[Problem to work on] What is needed is an exact copy of the lines in the entries below from the one holding "The height and width of the screenshot is (956, 1920)." through the one holding "Screen dimensions: 517x447", pictures excluded.

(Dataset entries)
= = = =
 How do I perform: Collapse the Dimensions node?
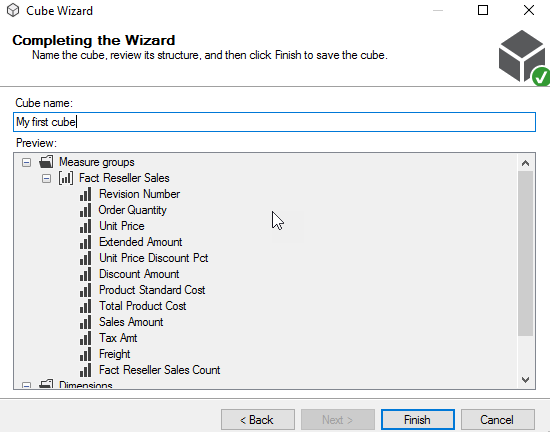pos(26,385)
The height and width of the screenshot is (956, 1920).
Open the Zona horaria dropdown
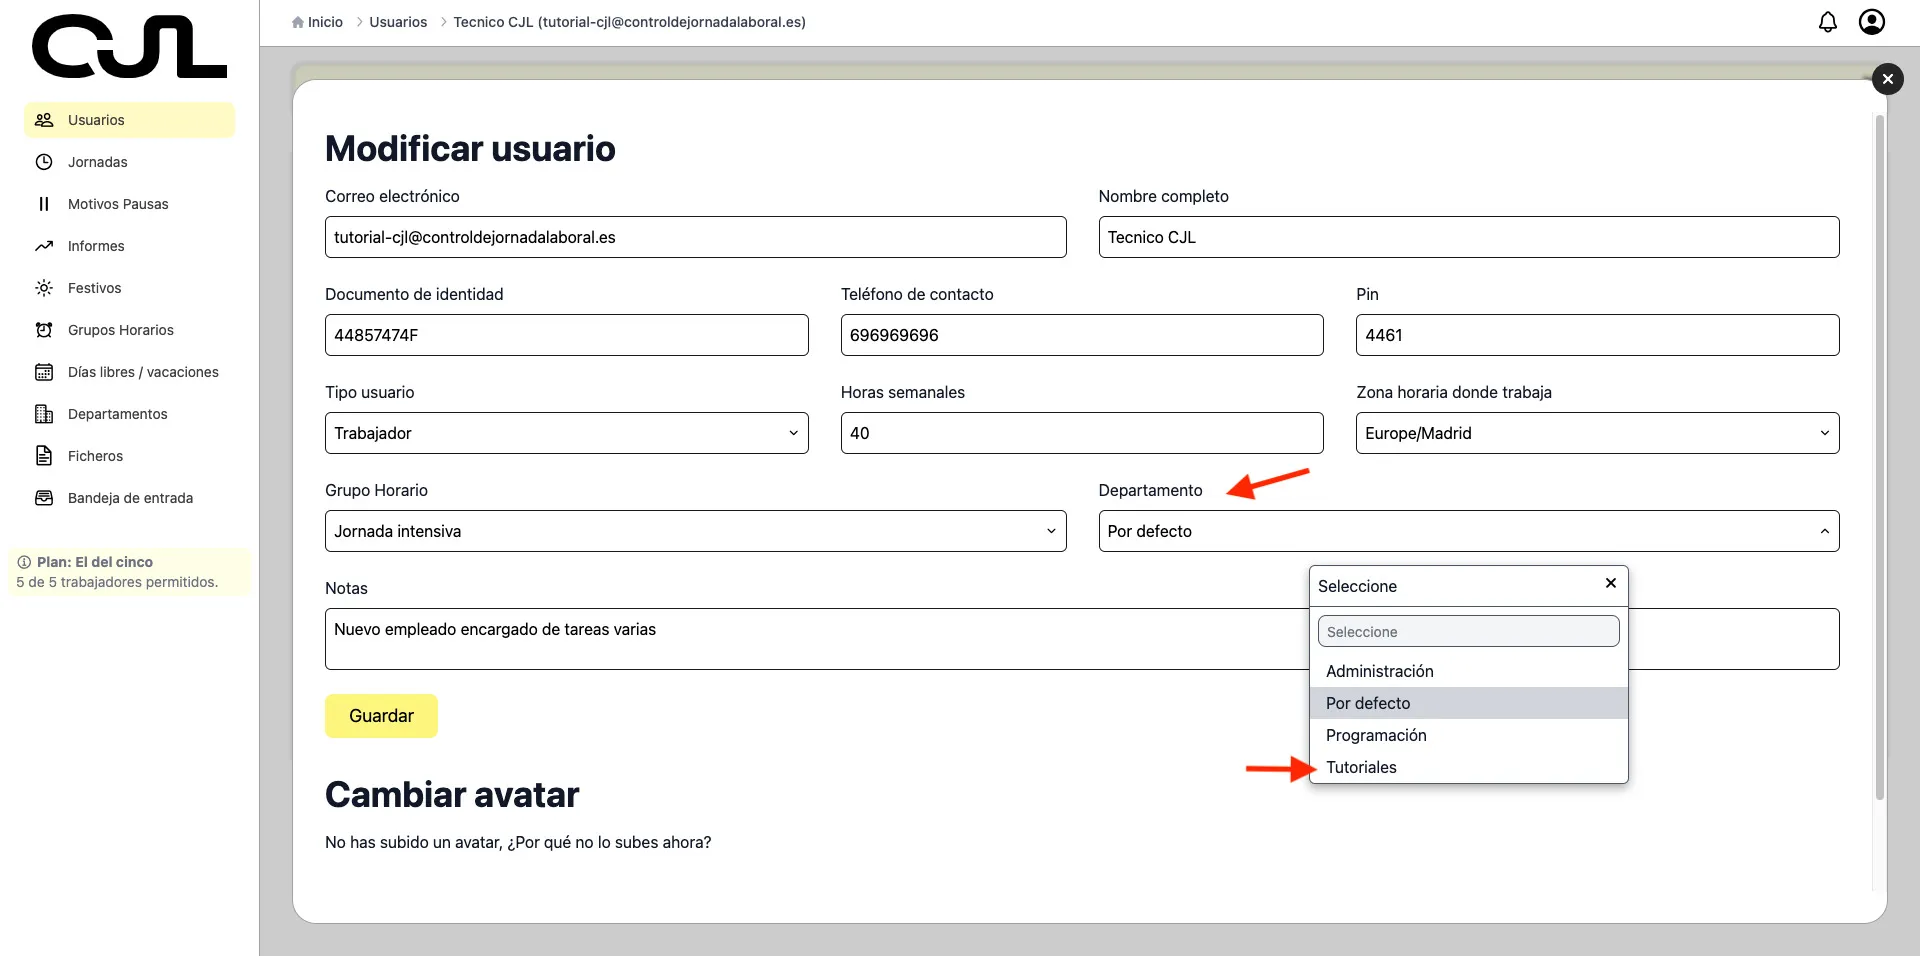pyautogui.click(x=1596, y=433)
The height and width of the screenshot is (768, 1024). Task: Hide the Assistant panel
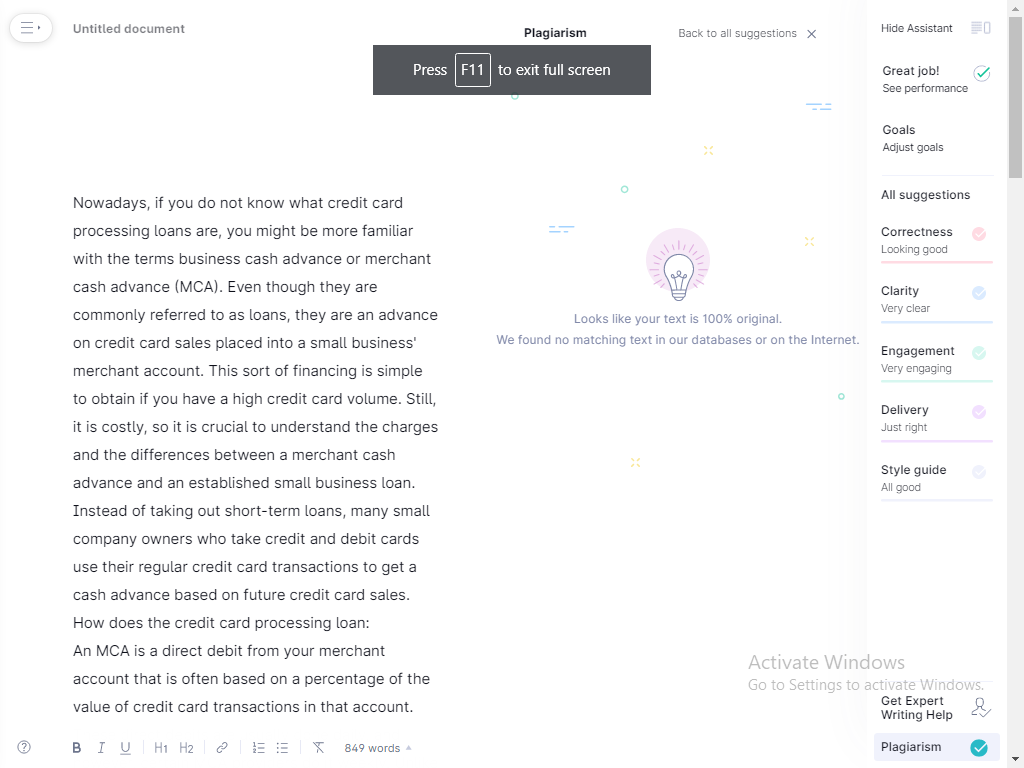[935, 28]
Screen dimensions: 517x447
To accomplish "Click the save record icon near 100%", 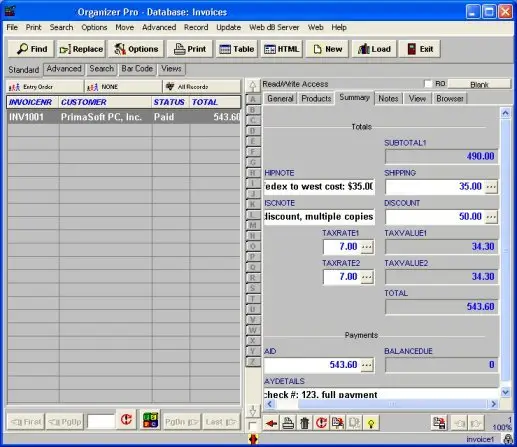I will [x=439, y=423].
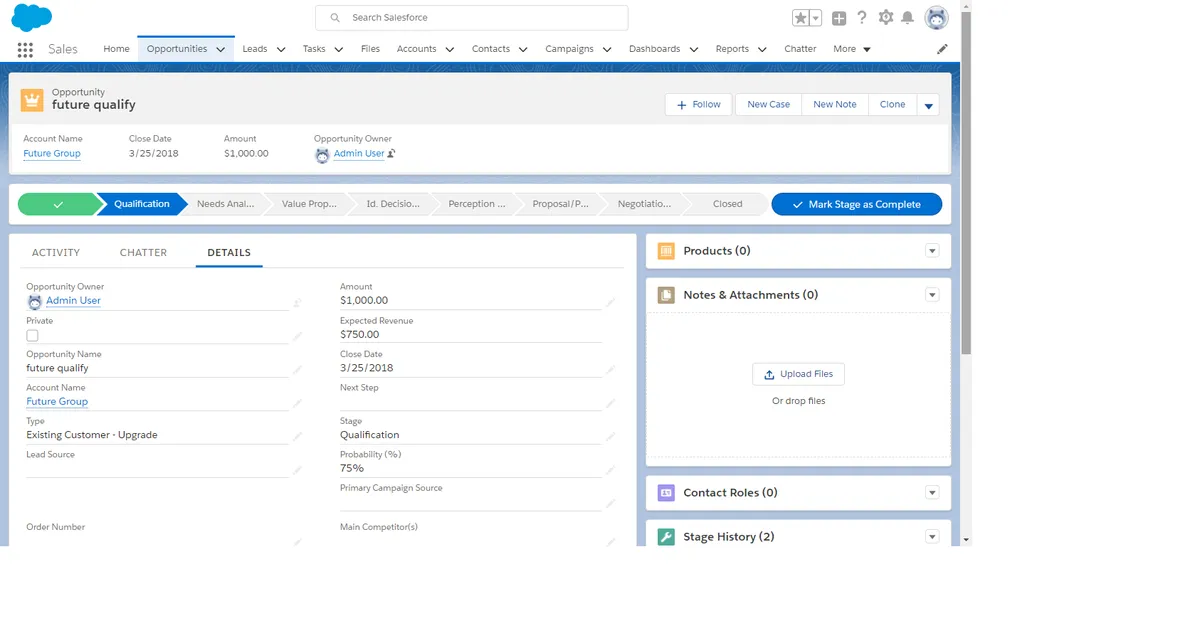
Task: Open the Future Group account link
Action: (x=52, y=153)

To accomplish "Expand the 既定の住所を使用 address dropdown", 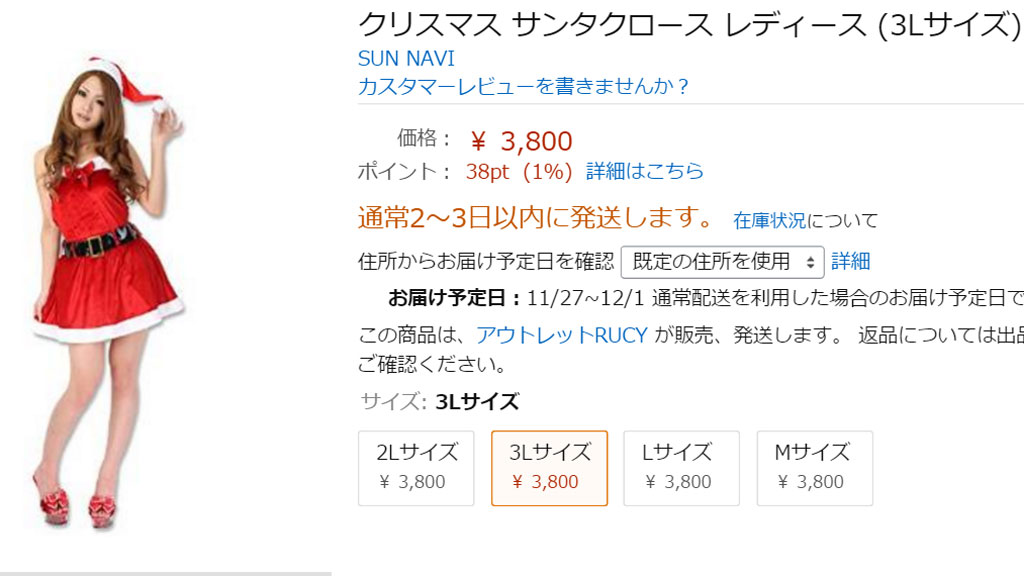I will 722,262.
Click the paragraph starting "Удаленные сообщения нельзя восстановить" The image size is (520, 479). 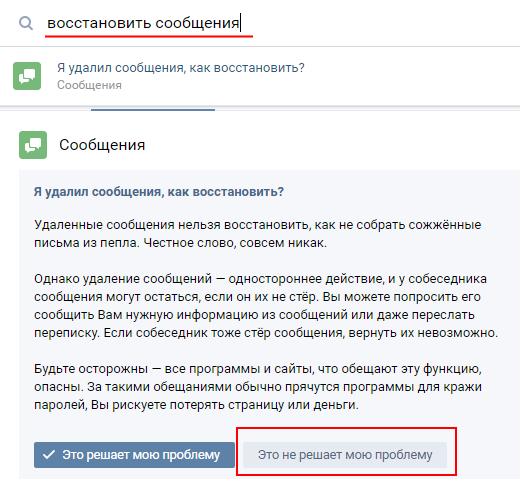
= = = =
[Response below]
The height and width of the screenshot is (956, 1920).
Open the Zona horaria dropdown
pyautogui.click(x=1596, y=433)
The height and width of the screenshot is (768, 1024). Task: Hide the Assistant panel
[935, 28]
Screen dimensions: 517x447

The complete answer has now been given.